How ‘Losing Rank’ Builds Cohesiveness


When I was 19 years old, I attended an Army leadership school called Ranger School.  In it, you learn a little bit about small unit tactics and how to lead others, but you mostly learn how to persevere when you’re cold, tired, and hungry.  You learn a lot about working with people at their best as well as their worst, you learn a lot about yourself, and you mostly learn how to be comfortable being uncomfortable.

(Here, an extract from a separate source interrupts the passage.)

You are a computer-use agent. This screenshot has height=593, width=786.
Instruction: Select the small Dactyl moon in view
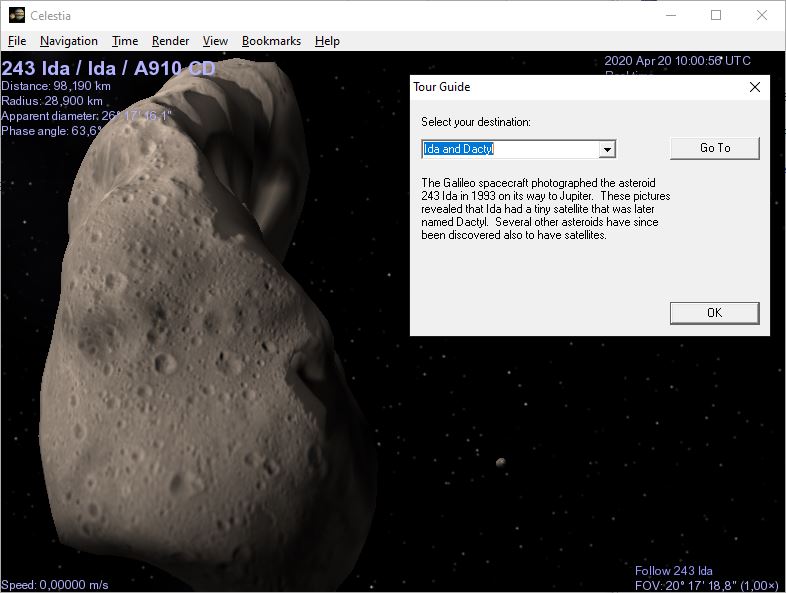(500, 462)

One of the things that happens when you get to Ranger school is getting essentially stripped of your rank.  I don’t mean you permanently lose your rank for the rest of your military career, but while you’re a student you are not allowed to wear your rank and aren’t to be addressed by your rank by anyone—cadre or fellow students.  This is initially an interesting situation to find yourself in, being a 19 year old PFC and addressing a Major by his name devoid of rank.  It quickly becomes the norm, and is a very necessary step to take, as the graded leadership positions that inevitably dictate you passing or failing each phase of Ranger school rotate every day.  Some days, you’re in a leadership position, and other days you’re not.

Some students are going to be better leaders than others, which is the whole point of the school.  This rotating, graded leadership method eventually built up a pretty tight cohesive bond within your squad and platoon (or destroyed it altogether, depending on how well you all worked together!).  The good leaders also had to be good followers when they weren’t assigned a leadership position, and it was all about helping each other out regardless of whether or not you were being graded.  If you slacked off during someone else’s graded opportunity and caused the mission to fail, that person remembered you when it was your turn to be graded.  It’s all about cohesiveness and working together.  If you only cared about yourself, you found yourself in a position where you couldn’t count on anyone to have your back, and no mission is successful by yourself.

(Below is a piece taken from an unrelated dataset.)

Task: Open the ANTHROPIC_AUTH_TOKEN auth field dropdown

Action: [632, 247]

What I noticed after a few years of owning CrossFit Dubuque is that there is a very similar phenomenon here.  There are doctors, lawyers, students, teachers, laborers, etc. all training together as members of the same community.  Everyone is treated with respect fairly and nobody is above the constructive criticism that comes with being coached.  In fact, being coachable is absolutely imperative in order to succeed at CFD as well as in Ranger School, and not allowing yourself to be coached is literally the only limiting factor that will inhibit your development as an athlete.  There is no such thing as ‘hiding behind your rank’ within the walls of CFD, and I wouldn’t have it any other way.  This concept absolutely applies to me as well—I think there is something to be learned from just about everyone, and it is this attitude that has built such a strong community here.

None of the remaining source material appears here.